Unfortunately my attempts at writing a micro benchmark have produced wildly inconsistent results, so I do not feel comfortable posting them until I figure out what's going on, of which I don't have any more time for today. (It can be very difficult to test the right thing with micro benchmarks)
Sometime next week I plan to go through it more in-depth and read through an assembly listing to see what is actually being produced by MSVC.
Anyway, I'm interested in exploring the performance penalties of 'False Sharing' on Ryzen.
In effect, 'False Sharing' is what occurs when a thread is writing to data located on the same cache line that another thread is attempting to access. As I understand it, only one core can have a lock on the cache line when it's being modified, so this produces a dependency between threads that is not obvious to the programmer.
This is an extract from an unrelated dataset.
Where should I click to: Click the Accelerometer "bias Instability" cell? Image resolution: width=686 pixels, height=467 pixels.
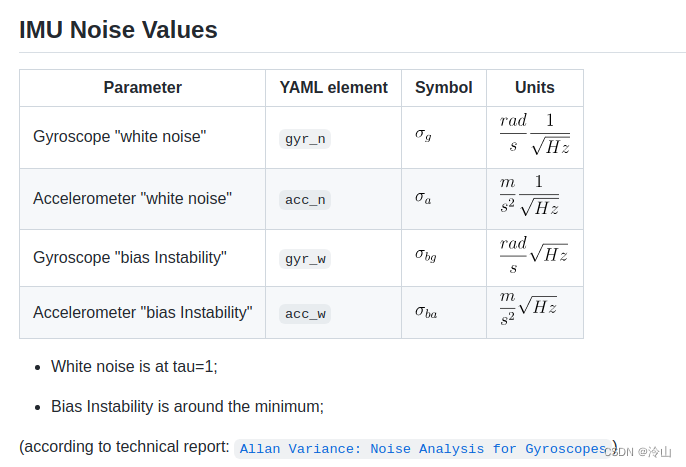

It's a serialization of resource access where the entire cache line is bounced back and forth between cores, even if each thread are operating on completely different (but within the same cache line) memory locations, and are otherwise embarrassingly parallel.
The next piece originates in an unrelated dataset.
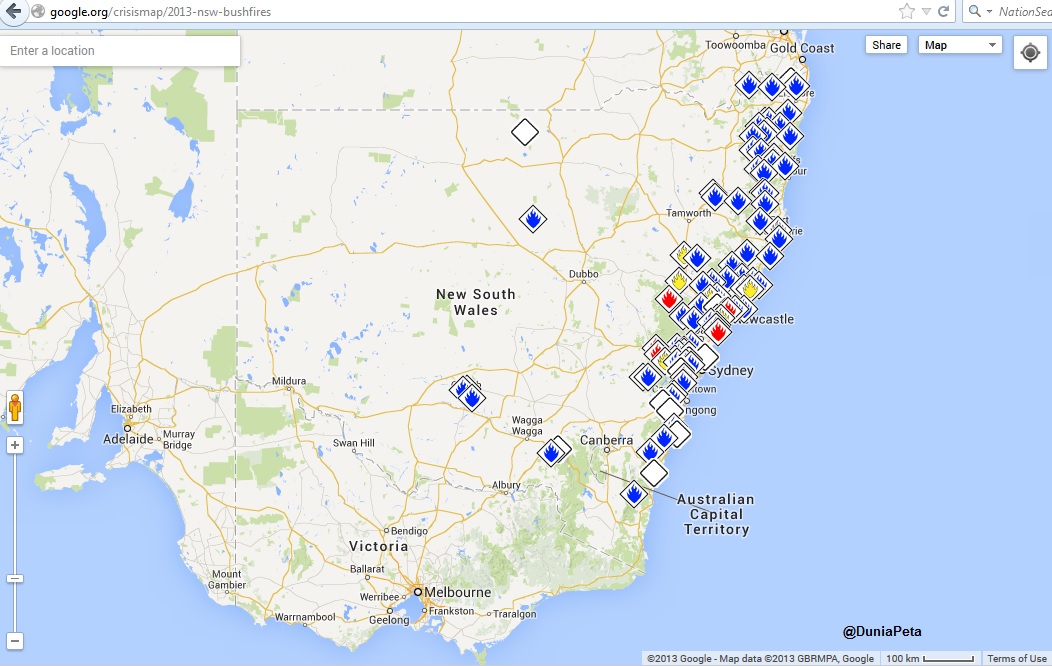Go back with the browser back arrow
This screenshot has height=666, width=1052.
click(x=12, y=12)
So, what's the effects of false sharing on performance?
1. CPU utilization will appear high, even maxing out, while a given core is waiting to get exclusive access to a cache line (if it needs to perform a write).
2. It's very difficult to actually detect false sharing - most profilers will simply show you hot spots in your code, unless you have access to hardware performance counters.
In blue, all threads are on separate cache lines. In red, all threads share the same cache line, even when they're not modifying or reading from the same data. The performance can actually get worse (scaling with thread count) than just using a single thread in this kind of extreme scenario.
Of course, the following graph shows an extreme scenario of False Sharing, in the real world you might just see poor thread scaling as they won't constantly be accessing the same cache line, nor constantly writing.
Source:
https://mechanical-sympathy.blogspot.ca/2011/07/false-sharing.html
Here's a diagram of a cache line being accessed by two different threads. As you can clearly see, the threads are operating on different pieces of data.
On modern x86 CPUs, a cache line is 64 bytes (irrespective of 64 bit or 32 bit, to anyone who might try and make that connection). Thus, you could have an array of 16 integers (adjusted to the beginning of a cache line boundary), and if a single one is being modified by a thread while another is being read by another thread, the other thread will have to wait.
Source:
https://software.intel.com/en-us/articles/avoiding-and-identifying-false-sharing-among-threads
Here's an example of how false sharing can look on a CPU utilization graph, and how deceiving it can be:
Source:
http://www.drdobbs.com/parallel/eliminate-false-sharing/217500206?pgno=2
Below is a single thread doing the same amount of work, but faster, and with significantly less overall CPU utilization: (the total amount of work being done appears to be much smaller, but it's actually the same!)
Source:
http://www.drdobbs.com/parallel/eliminate-false-sharing/217500206?pgno=2
So, what I'm interested in finding out, is:
1. How prevalent is false sharing in game engines? Even the software I tested on Page 9 (
http://www.portvapes.co.uk/?id=Latest-exam-1Z0-876-Dumps&exid=threads/ryzen-strictly-technical.2500572/page-9#post-38776310 ) appears to exhibit this behavior when I push it through a profiler (huge number of hot spots on a few load instructions). It also fails to scale beyond ~8 threads, with very little benefit beyond 4.
2. Is the serializing effects of false sharing (which essentially increases the 'serialized' portion in Amdahl's law with thread count, thus reducing scaling the more false sharing that occurs) exacerbated with NUMA and NUMA-like topologies (in the case of Ryzen)? Could the increased cache coherency traffic saturate the bandwidth of QPI, or, in the case of Ryzen, the inter-CCX fabric? Is there a higher latency penalty with cache line bouncing between CCX's vs within a single CCX?
Unfortunately I can't answer these questions as I don't believe I have the knowledge to give a clear answer, but I'm hoping someone like
@Dresdenboy would be able to chime in.